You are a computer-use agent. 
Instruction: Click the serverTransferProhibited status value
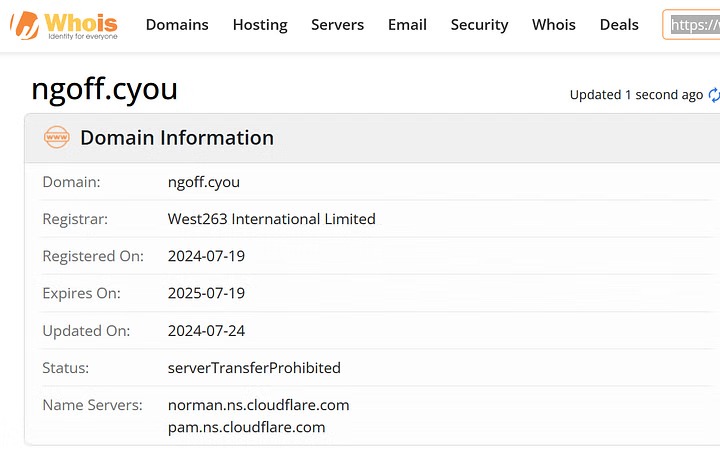254,368
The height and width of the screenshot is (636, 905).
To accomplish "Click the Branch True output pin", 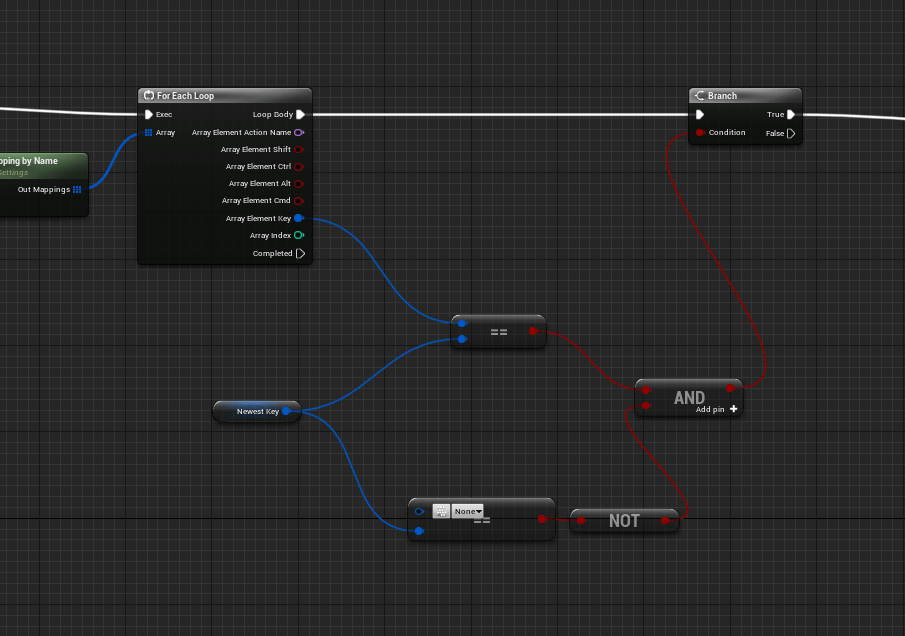I will coord(791,115).
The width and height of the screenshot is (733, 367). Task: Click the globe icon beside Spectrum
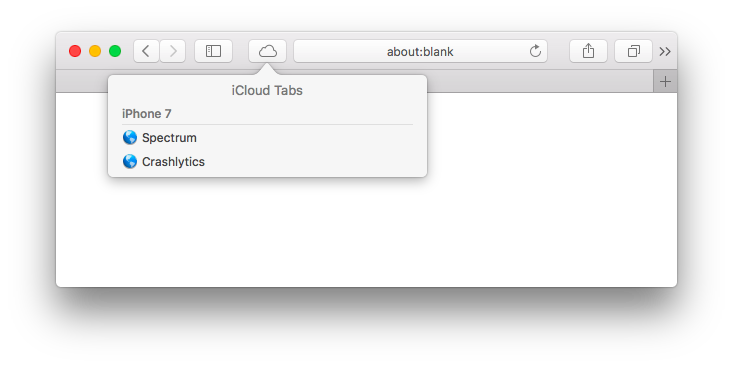point(130,137)
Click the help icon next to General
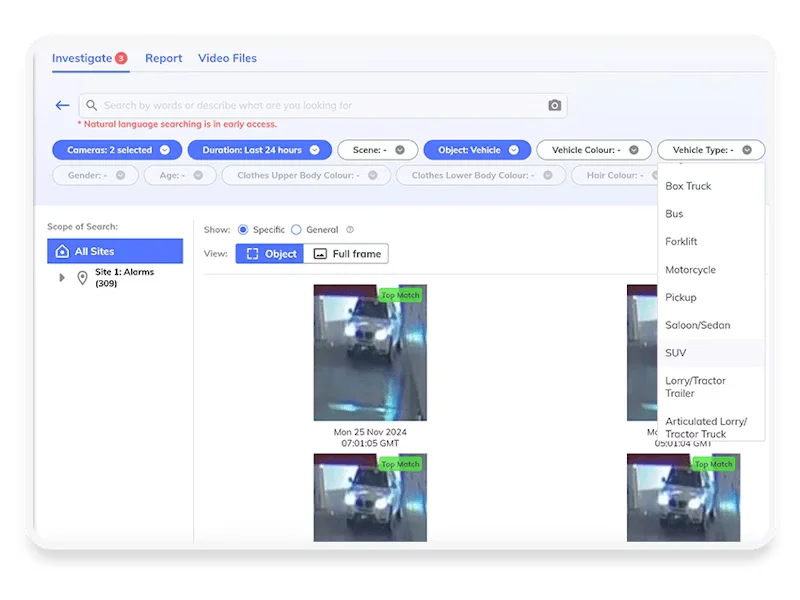 click(350, 230)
###
> **WHAT THE TASK ASKS**
Retype the line containing "The width and" and all lines after it through the end of the material, exactly and only those, leaving out pictures.

> **ANSWER SPACE**
The width and height of the screenshot is (733, 367). Task: Click the globe icon beside Spectrum
point(130,137)
Click the help icon next to General
 click(350, 230)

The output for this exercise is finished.